* Excerpt to read:

--- START ---

7 years in Bagram cost a Pakistani his youth – and then, his life
The following is the story of Hamid Yusuf, a Pakistani national who spent seven years in extrajudicial detainment at the Parwan Detention Facility in Afghanistan – popularly known as the Bagram prison – and died of cancer soon after his release.
Yusuf and his father ran an import business, buying wood in Afghanistan and selling it in Pakistan. In 2007, Yusuf was travelling through Kunar when he was stopped by the Afghan police and interrogated. He claims that the policemen tried pressuring him into offering a bribe.
When he refused, the police accused him of being a terrorist and handed him over to the United States military. While in Bagram, he was never communicated of the charges against him.
His account is part of Justice Project Pakistan's report, Faces from the Frontier: Stories from Bagram Returnees and their Families, released on September 25, 2019. It is an incisive look into the lives of 43 Pakistanis who returned in 2014 after years of incarceration at the notorious American detention facility in Afghanistan.
All names have been changed to protect identity.
Yusuf Hamid was only a teenager – 16 years old – at the time of his capture in 2007. Under detention, he suffered humiliation and [alleged] sexual abuse. The young boy underwent brutal treatment by the US officers and spent seven years in Bagram, Afghanistan.
After five months, he was sent to segregation where he was made to wear only his undergarments while cold air was blasted at him in the winter. He was made to endure sleep deprivation; if Yusuf accidentally dosed off, jail keepers would deliberately create a racket to rouse him, or they would douse him in cold water.
He also alleged that a female sergeant would enter his cell and touch his genitals. Yusuf also described her beating him, and then injecting him with a sedative that would make him lose consciousness. He suspected he was raped during these incidents.
“While in solitary confinement, a female US officer would regularly grope me and undress me. On several occasions I remember being injected with something and then waking up later completely naked. She teased me for having a small penis…”
Yusuf was repatriated from Bagram in 2014 but his freedom seemed a pipe dream. Upon his return to Pakistan, he was jailed again. First, he was detained for three months in Mohmand Agency where he reported that the political agent demanded Rs500,000 from his family and threatened him with further imprisonment. All this while, his charges were never communicated to him.
He was then jailed in Central Prison Haripur, Khyber Pakhtunkhwa because of his failure to pay the amount. He was sentenced to an additional 18 months. The mental instability he experienced upon being re-jailed was evident in Yusuf's behaviour in the jail.
In 2014, I met Yusuf at the high-security prison guarded by the army that holds several Afghan nationals. The jail was crowded and noisy, but Yusuf and I were able to meet privately.

--- END ---

* What to work on:
Decide whether each statement agrees with the text on Bagram. Answer yes or no for each, quoting the deciding words.
1. Yusuf was 16 years old when he was captured in 2007.
2. The Justice Project Pakistan report was released in 2014.
3. After returning to Pakistan, Yusuf was first detained for six months in Mohmand Agency.
The entries that follow come from a different source than the text on Bagram.

* Material supplied:
--- START ---

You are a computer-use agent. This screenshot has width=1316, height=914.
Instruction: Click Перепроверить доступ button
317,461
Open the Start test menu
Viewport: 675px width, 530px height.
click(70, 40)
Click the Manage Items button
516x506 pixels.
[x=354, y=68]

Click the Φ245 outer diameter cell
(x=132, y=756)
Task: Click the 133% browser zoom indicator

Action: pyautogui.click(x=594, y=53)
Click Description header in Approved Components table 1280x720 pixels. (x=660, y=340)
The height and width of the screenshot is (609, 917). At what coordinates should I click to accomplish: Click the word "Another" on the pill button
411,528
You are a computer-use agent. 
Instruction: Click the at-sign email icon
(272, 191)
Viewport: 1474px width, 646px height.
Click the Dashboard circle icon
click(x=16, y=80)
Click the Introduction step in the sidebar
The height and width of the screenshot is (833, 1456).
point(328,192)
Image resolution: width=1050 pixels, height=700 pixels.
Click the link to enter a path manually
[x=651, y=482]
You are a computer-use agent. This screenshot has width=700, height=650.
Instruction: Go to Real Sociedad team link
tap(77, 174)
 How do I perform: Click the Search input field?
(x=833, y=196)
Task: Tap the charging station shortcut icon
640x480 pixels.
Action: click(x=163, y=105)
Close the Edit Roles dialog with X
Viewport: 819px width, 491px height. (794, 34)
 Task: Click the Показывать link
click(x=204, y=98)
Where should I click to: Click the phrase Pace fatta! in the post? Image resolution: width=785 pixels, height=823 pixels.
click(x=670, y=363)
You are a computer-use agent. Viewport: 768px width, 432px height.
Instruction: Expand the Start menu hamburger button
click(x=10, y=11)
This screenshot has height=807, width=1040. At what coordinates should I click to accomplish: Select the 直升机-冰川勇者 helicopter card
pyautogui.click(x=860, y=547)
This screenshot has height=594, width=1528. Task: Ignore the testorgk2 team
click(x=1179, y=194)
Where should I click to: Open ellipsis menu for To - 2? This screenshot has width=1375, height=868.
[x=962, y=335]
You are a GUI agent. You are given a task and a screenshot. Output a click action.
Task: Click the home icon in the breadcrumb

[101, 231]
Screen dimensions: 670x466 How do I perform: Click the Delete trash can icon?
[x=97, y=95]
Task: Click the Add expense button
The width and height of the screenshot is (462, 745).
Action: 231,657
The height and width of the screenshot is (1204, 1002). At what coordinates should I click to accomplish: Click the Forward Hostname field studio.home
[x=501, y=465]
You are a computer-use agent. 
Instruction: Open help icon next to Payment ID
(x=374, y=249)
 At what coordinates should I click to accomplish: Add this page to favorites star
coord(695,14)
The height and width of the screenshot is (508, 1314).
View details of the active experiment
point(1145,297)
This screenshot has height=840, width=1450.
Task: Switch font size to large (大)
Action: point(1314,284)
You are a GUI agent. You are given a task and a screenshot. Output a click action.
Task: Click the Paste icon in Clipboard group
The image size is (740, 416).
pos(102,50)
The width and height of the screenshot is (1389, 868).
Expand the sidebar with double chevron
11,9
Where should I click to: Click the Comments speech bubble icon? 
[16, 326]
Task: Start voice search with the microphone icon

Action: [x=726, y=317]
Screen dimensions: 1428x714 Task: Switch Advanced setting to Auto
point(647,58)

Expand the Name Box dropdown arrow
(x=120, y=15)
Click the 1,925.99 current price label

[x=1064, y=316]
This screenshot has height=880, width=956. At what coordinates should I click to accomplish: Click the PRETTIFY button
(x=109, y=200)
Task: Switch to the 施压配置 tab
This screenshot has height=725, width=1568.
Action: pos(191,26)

--- END ---

* Task result:
1. Yes: "Yusuf Hamid was only a teenager – 16 years old – at the time of his capture in 2007."
2. No: "released on September 25, 2019."
3. No: "he was detained for three months in Mohmand Agency."